THE VENUE - BY THE RIVER
The weather forecast for Sunday is encouraging so the venue has been set as our riverside spot. But please look out for a comment on the meeting to be posted before 9 am on Sunday, either confirming that we shall be by the river or, if the weather has turned, saying we shall go back to Caffè Nero on Fitzroy Street. If you do not get a notification, please log in to check.
We meet by the river on Laundress Green, at the bottom of Mill Lane. Go down Mill Lane to the river end, then carry straight on, onto the bridge over the weir, just opposite and through the gate from The Mill pub and close to the punting station. When several of us have gathered on the bridge we shall walk across to the riverbank, continuing in the same straight line. If you arrive later, just wander across and join in.

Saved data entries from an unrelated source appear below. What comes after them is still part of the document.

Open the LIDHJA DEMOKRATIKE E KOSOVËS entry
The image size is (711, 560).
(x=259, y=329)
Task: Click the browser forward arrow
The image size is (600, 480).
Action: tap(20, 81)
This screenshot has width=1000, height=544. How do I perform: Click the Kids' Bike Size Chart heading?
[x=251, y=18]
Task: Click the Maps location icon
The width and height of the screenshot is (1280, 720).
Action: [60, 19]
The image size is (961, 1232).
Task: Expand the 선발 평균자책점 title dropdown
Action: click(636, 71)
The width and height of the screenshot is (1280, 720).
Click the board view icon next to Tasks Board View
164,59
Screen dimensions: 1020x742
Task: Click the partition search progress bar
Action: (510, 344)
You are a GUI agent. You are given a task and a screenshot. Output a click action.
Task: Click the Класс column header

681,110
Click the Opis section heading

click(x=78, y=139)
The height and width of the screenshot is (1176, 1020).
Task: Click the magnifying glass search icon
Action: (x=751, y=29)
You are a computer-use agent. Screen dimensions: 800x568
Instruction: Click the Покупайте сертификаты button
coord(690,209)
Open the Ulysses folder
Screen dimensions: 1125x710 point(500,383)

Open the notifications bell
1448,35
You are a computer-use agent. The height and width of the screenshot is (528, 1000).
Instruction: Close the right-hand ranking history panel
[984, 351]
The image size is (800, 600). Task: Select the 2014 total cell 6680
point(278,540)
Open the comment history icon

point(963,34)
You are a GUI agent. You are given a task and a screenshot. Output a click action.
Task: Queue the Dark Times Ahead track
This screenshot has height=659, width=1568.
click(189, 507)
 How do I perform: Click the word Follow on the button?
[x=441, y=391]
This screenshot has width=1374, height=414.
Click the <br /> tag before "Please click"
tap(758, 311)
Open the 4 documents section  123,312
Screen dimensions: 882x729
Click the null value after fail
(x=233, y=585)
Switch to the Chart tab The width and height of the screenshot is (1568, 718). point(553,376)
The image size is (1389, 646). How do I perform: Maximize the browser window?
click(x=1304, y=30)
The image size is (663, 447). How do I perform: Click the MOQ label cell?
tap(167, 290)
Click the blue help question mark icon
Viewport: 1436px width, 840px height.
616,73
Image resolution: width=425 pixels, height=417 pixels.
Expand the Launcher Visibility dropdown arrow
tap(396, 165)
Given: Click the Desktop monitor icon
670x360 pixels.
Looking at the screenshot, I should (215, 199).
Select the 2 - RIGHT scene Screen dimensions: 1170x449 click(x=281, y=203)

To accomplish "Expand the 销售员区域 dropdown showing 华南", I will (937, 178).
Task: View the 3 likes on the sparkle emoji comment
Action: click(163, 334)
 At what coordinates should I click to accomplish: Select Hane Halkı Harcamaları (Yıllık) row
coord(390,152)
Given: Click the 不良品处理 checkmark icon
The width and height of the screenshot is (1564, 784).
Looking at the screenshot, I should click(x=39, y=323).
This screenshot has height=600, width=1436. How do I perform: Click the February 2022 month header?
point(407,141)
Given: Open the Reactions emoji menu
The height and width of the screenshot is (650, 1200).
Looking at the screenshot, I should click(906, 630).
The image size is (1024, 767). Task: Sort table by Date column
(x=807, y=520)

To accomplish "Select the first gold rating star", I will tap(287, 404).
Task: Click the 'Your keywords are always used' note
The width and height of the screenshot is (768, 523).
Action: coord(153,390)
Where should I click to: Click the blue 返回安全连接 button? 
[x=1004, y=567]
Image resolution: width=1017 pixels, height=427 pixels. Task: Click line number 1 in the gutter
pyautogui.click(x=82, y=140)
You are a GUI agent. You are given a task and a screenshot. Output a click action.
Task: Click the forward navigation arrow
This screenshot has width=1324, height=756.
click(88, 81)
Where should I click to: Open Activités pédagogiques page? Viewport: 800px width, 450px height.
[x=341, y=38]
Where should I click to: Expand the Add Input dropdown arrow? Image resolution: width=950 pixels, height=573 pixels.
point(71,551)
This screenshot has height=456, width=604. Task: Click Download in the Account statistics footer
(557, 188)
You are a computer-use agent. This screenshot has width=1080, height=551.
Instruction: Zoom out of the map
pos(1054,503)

As we shall be outside, there is no limit on attendee numbers. Bring a drink and something to eat, if you wish. Coffee options include the shop on the corner of Laundress Lane and Silver Street, Fitzbillies opposite the other end of Mill Lane, and Nero on King's Parade.
Our discussions are friendly and open. No special expertise is required. But it helps if we try to stay on topic, and if we all give space to one another to speak.
Is it immoral to buy a £10,000 handbag?
We took a question from the All Souls College examination two weeks ago. This one is from their general paper for 2008.
We may start with someone who bought just one bag. They might say that they needed one anyway, and an expensive one would consume no more physical resources than a cheap one, so it might as well be an expensive one. Are these arguments good ones?
Someone who bought lots of bags could not say those things, but there are other things that a buyer either of one bag or of lots of bags could say.
A buyer could say that each expensive bag would be a work of art, and that its manufacture would give work to skilled craftspeople. Moreover, having nice things might make the buyer feel good, and be a just reward for the hard work that had yielded their wealth. Again, we can debate whether these arguments are good ones.
On the other hand, the buyer could be challenged for not spending less on a bag (or bags) and giving the rest to charities.
But the buyer could argue that they were distributing their wealth widely, to the joy of the makers and sellers of bags.
They could also argue that it was far better for people to earn their money by making and selling things customers actually wanted to buy than it would be for them to receive charitable handouts. In particular, they might say this about people in less developed countries who had places in the supply chain.
Finally, we can ask about the character of the buyer. Is it a good or a bad character trait to want expensive accessories? Or to think that it is important to have them?
Handbags, tote bags and rucsacs of any price will be welcome on Sunday.